[Elements of Military Art and Science by Henry Wager Halleck]@TWC D-Link bookElements of Military Art and Science CHAPTER VII 14/73
Here the attacking force was _four_ times as great as that of the garrison; nevertheless they were unsuccessful after several bombardments and a siege of five months. In July of the same year, 1801, Admiral Saumarez, with an English fleet of six ships of the line and two smaller vessels, carrying in all five hundred and two guns, attacked the Spanish and French defences of Algesiras.
Supposing the floating forces of the contending parties to be equal, gun for gun, (which is certainly a very fair estimate for the attacking force, considering the circumstances of the case,) we have a French land-battery of only twelve guns opposed by an English floating force of one hundred and ninety-six guns.

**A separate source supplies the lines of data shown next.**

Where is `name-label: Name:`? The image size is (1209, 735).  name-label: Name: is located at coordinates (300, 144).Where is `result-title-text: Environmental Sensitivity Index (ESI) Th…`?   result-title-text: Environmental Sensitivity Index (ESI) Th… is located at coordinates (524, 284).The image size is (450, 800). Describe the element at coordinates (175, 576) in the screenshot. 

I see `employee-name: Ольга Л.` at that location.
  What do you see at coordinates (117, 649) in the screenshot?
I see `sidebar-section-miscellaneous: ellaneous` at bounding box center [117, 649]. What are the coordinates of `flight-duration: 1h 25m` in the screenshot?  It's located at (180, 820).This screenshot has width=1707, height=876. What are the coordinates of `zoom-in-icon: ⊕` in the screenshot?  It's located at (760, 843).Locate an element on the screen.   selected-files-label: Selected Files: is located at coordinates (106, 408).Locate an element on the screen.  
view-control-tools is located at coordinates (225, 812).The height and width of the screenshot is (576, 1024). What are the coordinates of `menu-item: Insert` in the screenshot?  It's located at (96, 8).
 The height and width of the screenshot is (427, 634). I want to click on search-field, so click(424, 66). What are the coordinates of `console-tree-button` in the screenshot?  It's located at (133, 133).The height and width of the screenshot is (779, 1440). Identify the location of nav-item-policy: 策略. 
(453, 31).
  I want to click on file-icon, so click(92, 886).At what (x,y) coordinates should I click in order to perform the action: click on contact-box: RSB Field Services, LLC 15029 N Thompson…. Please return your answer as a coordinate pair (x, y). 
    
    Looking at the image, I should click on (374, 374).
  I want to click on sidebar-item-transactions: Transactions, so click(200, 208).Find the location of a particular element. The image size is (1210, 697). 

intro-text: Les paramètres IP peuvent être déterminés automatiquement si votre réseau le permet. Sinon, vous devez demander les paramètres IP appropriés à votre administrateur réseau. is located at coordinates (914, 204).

Notwithstanding this inequality of nearly _seventeen_ to _one_, the little battery compelled the superior naval force to retreat with great loss. Shortly after this, the French and Spanish fleets attacked the same English squadron with a force of nearly _three_ to _one_, but met with a most signal defeat; whereas with a land-battery of only _one_ to _seventeen_, the same party had been victorious.
What proof can be more decisive of the superiority of guns on shore over those afloat! In 1803 the English garrison of Diamond Rock, near Port Royal Bay, with only one hundred men and some fifteen guns, repelled a French squadron of two seventy-four-gun ships, a frigate, and a brig, assisted by a land attack of two hundred troops.
There was not a single man killed or wounded in the redoubt, while the French lost fifty men! The place was afterwards reduced by famine. In 1806 a French battery on Cape Licosa, of only two guns and a garrison of twenty-five men, resisted the attacks of a British eighty-gun ship and two frigates.